Chinese law mandates procedural timelines that made it likely charges against the two Canadians would be filed by this weekend.
But now that they have been charged, the men are likely to face trial and sentencing, a process that can take years.
“The statistics that are available make clear that once a case — especially a case involving state security charges — progresses to this stage, a trial is almost inevitable and unfortunately conviction is pretty much certain,” said Joshua Rosenzweig, who leads Amnesty International’s China team. The cases against the two Canadian men, he said, have been “plagued by obvious violations to their rights to a fair trail. The length of time that it’s taken so far even to get to this stage flies in the face of international standards on fair trial.”
If countries “have not already begun to reassess the risks that people working in China face, then they’re far too late to the game,” he said.
The formalization of charges against the two men “makes it less likely they’ll be released soon and more likely they will be detained for some time,” said Gordon Houlden, a former Canadian diplomat who is director of the China Institute at the University of Alberta.
For China to release the two men now would “underline that it is a political decision to arrest them and release them — and not something as determined by the aegis of the court itself,” he said.
Chinese authorities have taken no further steps against Fan Wei or Robert Schellenberg, two Canadians sentenced to death on drug charges, legal counsel for the two men said Friday.
Lawyer Zhang Dongshuo, who represents Mr. Schellenberg, does not represent Mr. Kovrig or Mr. Spavor.
But, he said, “from the aspect of law in China, once the procuratorate organ makes such a decision, it means the case formally enters the court stage and moves toward trial.” Because the charges involve state secrets, “it’s very likely the trial won’t proceed openly, there will be no observers and the verdict and case information won’t be made public, either.”
Kevin Garratt, a Canadian citizen previously charged in China on state secrets violations, waited more than a year after he was charged before his case went to trial. Like Mr. Kovrig and Mr. Spavor, Mr. Garratt was arrested in the midst of extradition proceedings in Canada against a Chinese citizen: Su Bin, who eventually pleaded guilty in the U.S. to conspiring with hackers in the U.S. to steal U.S. defence secrets.

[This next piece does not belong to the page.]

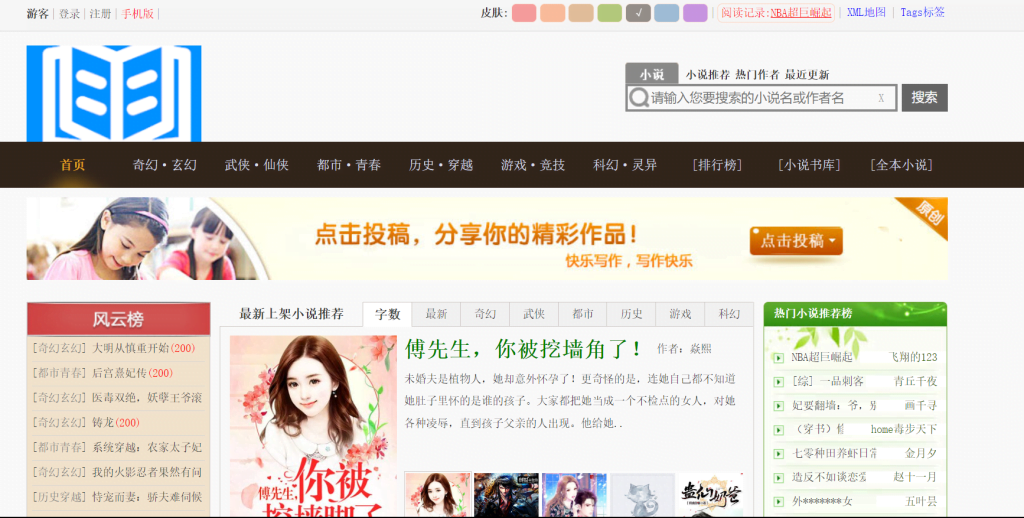Click play arrow icon beside NBA超巨崛起

click(778, 357)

In an interview Friday, Mr. Garratt recalled feeling like “I couldn’t do anything” when the charges against him were formalized.
Things were “in motion and there really was no option — it had all been pre-decided,” he said. Mr. Garratt was eventually sentenced to prison, and then deported.
For China, he said, “very unfortunately this behaviour is getting predictable.”
Critics, however, accuse the Chinese government of acting against its own interests. The charges against Mr. Kovrig and Mr. Spavor are “a desperate act by Beijing to shore up its power in the post-pandemic world amid the accusation of a cover-up earlier. But it’s a miscalculation. I think it will backfire,” said Lynette Ong, a scholar of authoritarian politics at the University of Toronto.
“The tide is turning against China post-pandemic. We are starting to see a united front against it.”